Spam prevention: Option to prevent URL following for untrusted users (lower rating for search engine crawlers)
Release notes
Problem to solve
Spam is a hard battle to fight against. I had experienced that myself and one of the measures were *captchas, but they were not enough. We migrated a forum software to Discourse some years ago, and learned that their spam prevention system uses Akismet to check potential users (trust level 0).
This system cannot actively prevent spam though. One bot pattern is to post URLs to get a better search engine ranking. You can control this behaviour with rel=nofollow
and rel=follow
as HTML tags.
Discourse uses this method to only allow follow for trusted users.
The idea originates from a HackerNews discussion: https://news.ycombinator.com/item?id=24924626
My "old" thoughts which came too big with a trust level and gamification system are here: #14156 (comment 258252735) cc @heather @JohnathanHunt @sytses
Intended users
User experience goal
Decrease spam bots registering and creating issues, as their content URLs are not followed anymore (and not indexed by crawlers).
Proposal
Add rel=nofollow
to all URLs posted by users who are
- not in the group / organization
- not at least reporter/developer
This makes search engine crawlers to ignore the URL and not index the relation.

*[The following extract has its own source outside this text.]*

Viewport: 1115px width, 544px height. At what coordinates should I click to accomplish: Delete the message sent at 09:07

Bots will learn their in-effectiveness and pick other targets.
This applies to any Markdown content which gets rendered as URL.

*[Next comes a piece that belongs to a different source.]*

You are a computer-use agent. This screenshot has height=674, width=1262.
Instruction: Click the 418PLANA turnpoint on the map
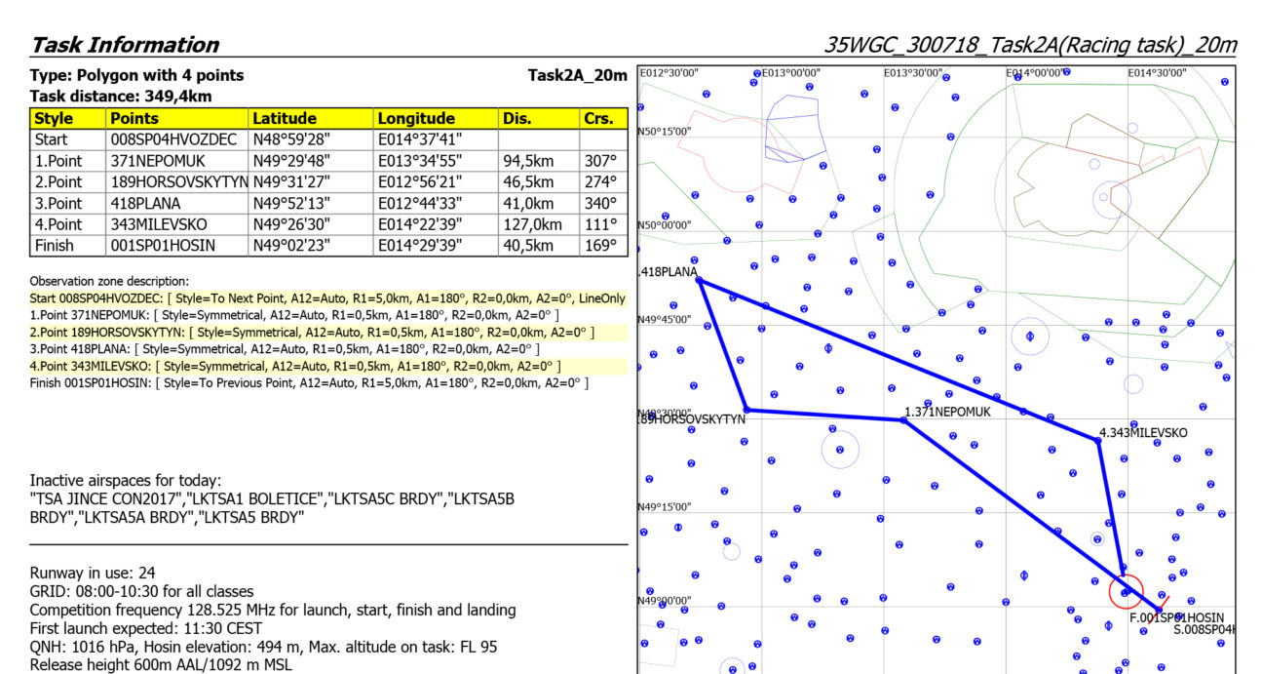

- Descriptions in Issues/MRs
- Comments
- Wiki
- Snippets
Further details
This may need changes to our Markdown rendering engine.
A performance decrease is possible, this is effectively to determine for large scale instances.
Therefore I recommend to make this an option on the instance level for administrators, disabled by default.
Permissions and Security
Documentation
Settings and descriptions for security: https://docs.gitlab.com/ee/security/README.html
It may need a note for troubleshooting too.
Availability & Testing
- Performance impact
What does success look like, and how can we measure that?
Less spam reports from public self-hosted instances. Positive impact on GitLab.com when enabled, and bots learning that their URLs are not followed anymore.
What is the type of buyer?
This should be a Core feature available for everyone.
Is this a cross-stage feature?
Manage Access for enabling the setting, and the URL renderer in the backend. It may touch editor (snippets) and wiki too.